My wagon stood just where I drew up when we came to the hole in the rock, for seven weeks, while we worked like beavers to get the road through. I never turned a wheel on my wagon for these seven weeks and there my wife was with her three small children. . . . It was not much of a place to spend Christmas. However, we did have a real Christmas celebration. iv

For Christmas, one of the men in the company slaughtered a steer and offered the meat in exchange for a shooting contest. So on Christmas Day, for the price of a dollar, each man who wanted to participate got to shoot three shots at a target. The man who scored highest was given first choice of the beef for his family. It was quite a treat, considering that food supplies were already rationed carefully and to supplement their diet, Stanford and others would catch gophers for food.

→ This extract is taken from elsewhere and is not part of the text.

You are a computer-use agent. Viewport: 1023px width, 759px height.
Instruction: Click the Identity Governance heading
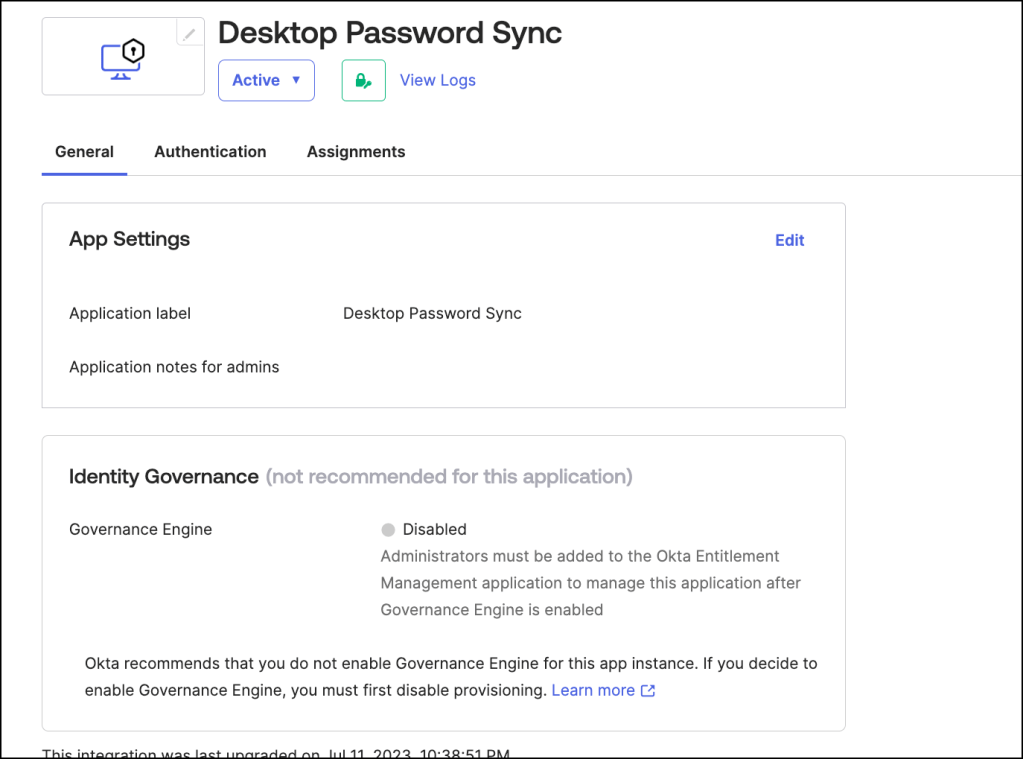pyautogui.click(x=164, y=476)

Other tournaments, games, races, and wrestling matches helped to make Christmas Day a much needed holiday from the rigorous labor of blasting and building that had consumed the previous two months.

Finally, at the end of January, the men began to lower the wagons down the Hole. Stanford was right in the thick of the action, helping to lower the wagons and move them on towards the ferry. He was dismayed to discover, however, that after all the wagons had supposedly been lowered down the canyon, his was nowhere in sight. He climbed up the Hole-in-the-Rock and discovered Bella wrapped in a quilt with baby George in her arms. She explained that their wagon had been moved out of the way while all the other wagons were let down the Hole. Now all that was left was their wagon, and no one left to help. Stanford was put out that after all he had done to help the others’ with their wagons, no thought had been given to his own family’s welfare. He had assumed someone would see to it that his wagon was brought down safely.

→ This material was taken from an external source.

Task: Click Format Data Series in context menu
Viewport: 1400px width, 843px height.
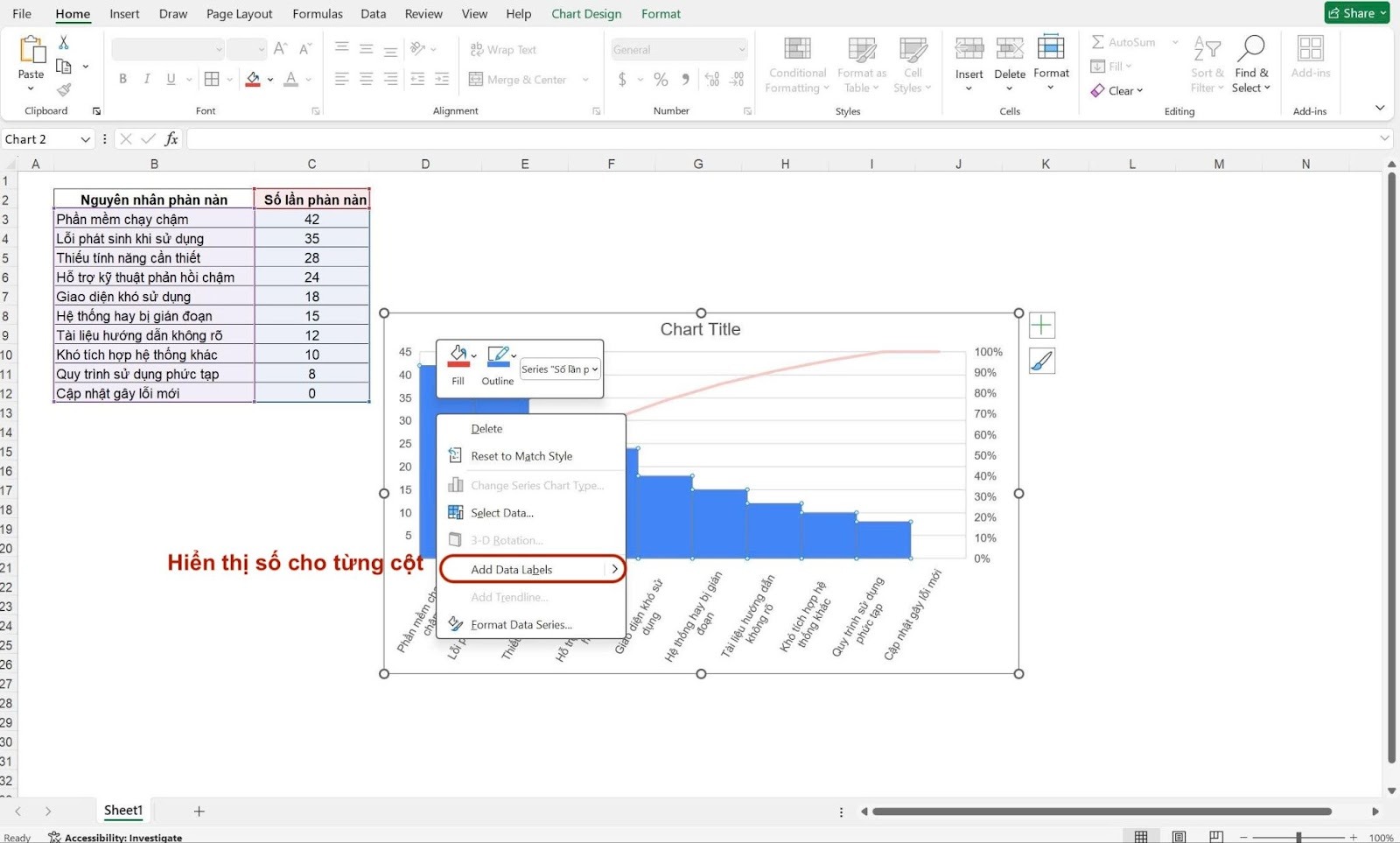Action: tap(521, 625)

Seeing no other choice but to lower their wagon themselves, Stanford and Arabella hitched up their team of horses and tied a third horse to the back, hoping the horse would act as a counterweight to the downward pull of the wagon. Bella wrapped the children in quilts and instructed them to sit quietly on the snow while she and their father took the wagon down, assuring them that it would not be long before Stanford would return for them. With childlike faith, Ada, barely six years old, offered a simple prayer: “‘Father in heaven bless me and Roy and baby until our father comes back.’” v

Bella wrapped the lead ropes of the hind horse around her hands as Stanford climbed onto the wagon seat. He started the horses forward to the crevice, and seconds later the wagon began its dangerous descent down the steep canyon. Bella and the hind horse were sharply jerked forward and over the edge of the Hole. The horse lost its footing in an attempt to resist the wagon’s pull. Likewise, Bella fought not to be pulled from off her feet, but she tripped on a rock and fell, clinging tenaciously to the horse’s ropes as she was dragged down the crudely fashioned rock road. The wagon bounced violently down, finally crashing into a bolder. The impact of the crash yanked Bella back to her feet and slammed her into the canyon wall. Dazed, she stood lamely against the rock as a fierce pain throbbed in her leg. She had been slashed by the rocks all the way down her leg. Stanford, shaken by the rough ride, climbed down from the wagon and turned to ask his wife how she had managed the descent, unaware of her condition. “‘Oh, I crow-hopped right along!’” Bella answered smartly. vi Only then did Stanford notice a flutter of white cloth on the rocks a hundred feet above, combined with the pool of blood forming at Bella’s feet, and realize that his wife had been dragged down the 100-foot incline. He hugged her tight while tears of pain and relief flowed. Then, once Bella was secured in the wagon with her wound tended to, Stanford hurried back up to the top of the Hole to retrieve the children. As he climbed his heart was filled with love and admiration for his courageous and spirited wife. He lifted his hat to her as a gesture of his esteem. Atop the Hole, he found the children right where Bella had left them, and carefully helped them climb down the rocks to their mother.